Hmmm... I don't know why I never thought of cast iron. I've never owned one! Maybe I'll get one and see if I can cook anything in it without destroying it.

Thanks everyone.


----------



## sahmmie (Jan 13, 2008)

Quote:


Originally Posted by *rhiOrion* 
I've been contemplating the Earth Pan Sandflow pans. Consumer reports likes them. They're not particularly expensive. They aren't teflon.

I know the cast iron lovers won't be swayed, but I am not a particularly big cast iron lover, so I think those might fit the bill.
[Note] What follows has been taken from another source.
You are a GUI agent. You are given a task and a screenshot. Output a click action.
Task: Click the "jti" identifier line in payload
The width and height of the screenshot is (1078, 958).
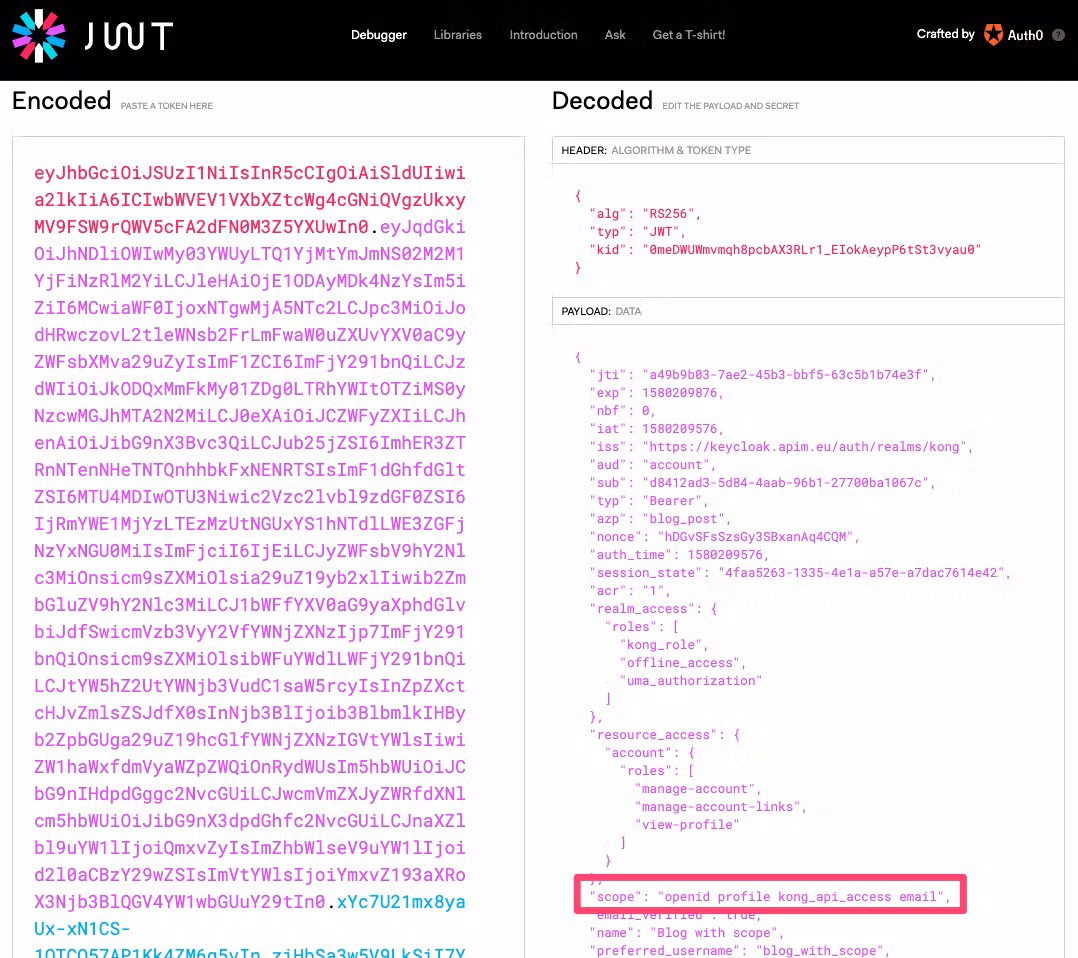coord(761,375)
Thanks. I'll check them out. I wonder if these are the ones recommended by Dr. Whittaker. Do you know?


----------



## cristeen (Jan 20, 2007)

I read the same article in CI the pp did. Not only did they not recommend any of the pans for performance or durability (they all sucked for both), they discussed the chemicals used and pointed out that only 1 of the chemicals had been removed from the "cocktail" and that the other (big) one is still not healthy.

I'm with the rest of the pp on the cast iron - it took a while to adapt, but I LOVE it now.


----------



## rhiOrion (Feb 17, 2009)

Quote:


Originally Posted by *sahmmie* 
Thanks. I'll check them out. I wonder if these are the ones recommended by Dr. Whittaker. Do you know?

Hmmm, I've never heard of Dr. Whittaker... but google tells me that maybe it's "Starfrit" pans that you're thinking of? They look nice, have good reviews on amazon, and are pretty affordable. My issue is that they appear to have plastic handles...and I want something that can go from the stove to the oven.


----------



## Arduinna (May 30, 2002)

Quote:


Originally Posted by *mattemma04* 
How have you all seasoned your iron pans? I have 3,but the seasoning called for hydrogenated oil like crisco,and I did not want to use that.


lard. it's a natural solid fat. I don't like oil as a seasoning on my cast iron.


----------



## ledzepplon (Jun 28, 2004)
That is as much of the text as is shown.